The Republican Party is in real turmoil at the moment. Although there is still time and hope within the ranks of their more sensible players that it will all come good in the end, at the moment they have two frontrunners in the presidential nominee race in Trump and Carson who are completely unelectable. However, as soon as I’ve said that I can hear the pundits at Breitbart shouting, “That’s a contradiction in terms. If Trump and Carson are way ahead within the race that in and of itself means they are by definition electable. It’s only you and your liberal bias that can’t see that for what it is.”
This reminds me immediately of the arguments around Corbyn’s electability in the UK. “But he won the Labour leadership race so overwhelmingly,” the Left will say. “That means he is by definition electable. It’s only you and your centre-right bias that can’t see that for what it is.” The similarity between the Left in Britain and the Right in America is that both have drifted away from where mainstream thinking is in either of their respective countries. Both are animated more than anything else by a rejection of “establishment politics”, and by anger over and above any sort of pragmatic view involving how they would like things to actually be different.
Much is made of the power of anti-politics. One example that gets trotted out is the SNP taking almost every seat in Scotland. It’s actually a poor one in many respects: the SNP have been in government in Scotland for some time, a fact that often gets left to one side when discussing the phenomenon we saw in May. It isn’t an academic point either: the SNP’s record in government was part of the reason a lot of ex-Labour voters would have felt safe voting for them in the general election. I myself have been involved directly in a few campaigns fuelled by an anti-politics vibe. I can say that it always fails in the end if it is taken to a wide enough electorate.
And that’s, as Han Solo might say, the real trick: the memberships of both the Labour and the Republican parties have now become wildly detached from the thinking of the wider electorates. So the idea that a majority of Labour members might think Corbyn is the new Jesus tells you nothing at all about how he will be perceived by the country as a whole. Judging by the Trump thing, same thing applies to America and the Republicans: in a presidential contest between Clinton and Trump (or Carson), Hilary would win easily.

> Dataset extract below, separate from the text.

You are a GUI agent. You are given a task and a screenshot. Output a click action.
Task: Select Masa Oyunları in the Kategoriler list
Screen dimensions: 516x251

Which brings me neatly to my conclusion. In the end, the upshot of all this is that there is one loser: democracy itself. Because as a direct result of all of this, the 2016 presidential contest could quickly become a coronation for Hilary Clinton and the next UK general election a foregone conclusion. Wherever you happen to sit on the political spectrum, I don’t see how you can argue that that is a good thing.
Assem khouzam says
I am sorry to say that this article is a poor one judging by your standards Nick, really disappointing! You put out a statement ‘The overlaps between the American Republicans and the current Labour Party are now frightening’. I expected some expanding or at least explanation of your statement but none was forthcoming! The only thing you mentioned was being ‘anti establishment’ which is not a policy!
Comparing Labour now to the Republicans in the US is bonkers! Look at the stance on immigration, they’re miles apart. Do you think Trump or any Republican for that matter will for one second adopt anti austerity?! More sensible commentators have compared Jeremy Corbyn to Bernie Sanders and the reason is clear: listen to what they say, the policies they promote.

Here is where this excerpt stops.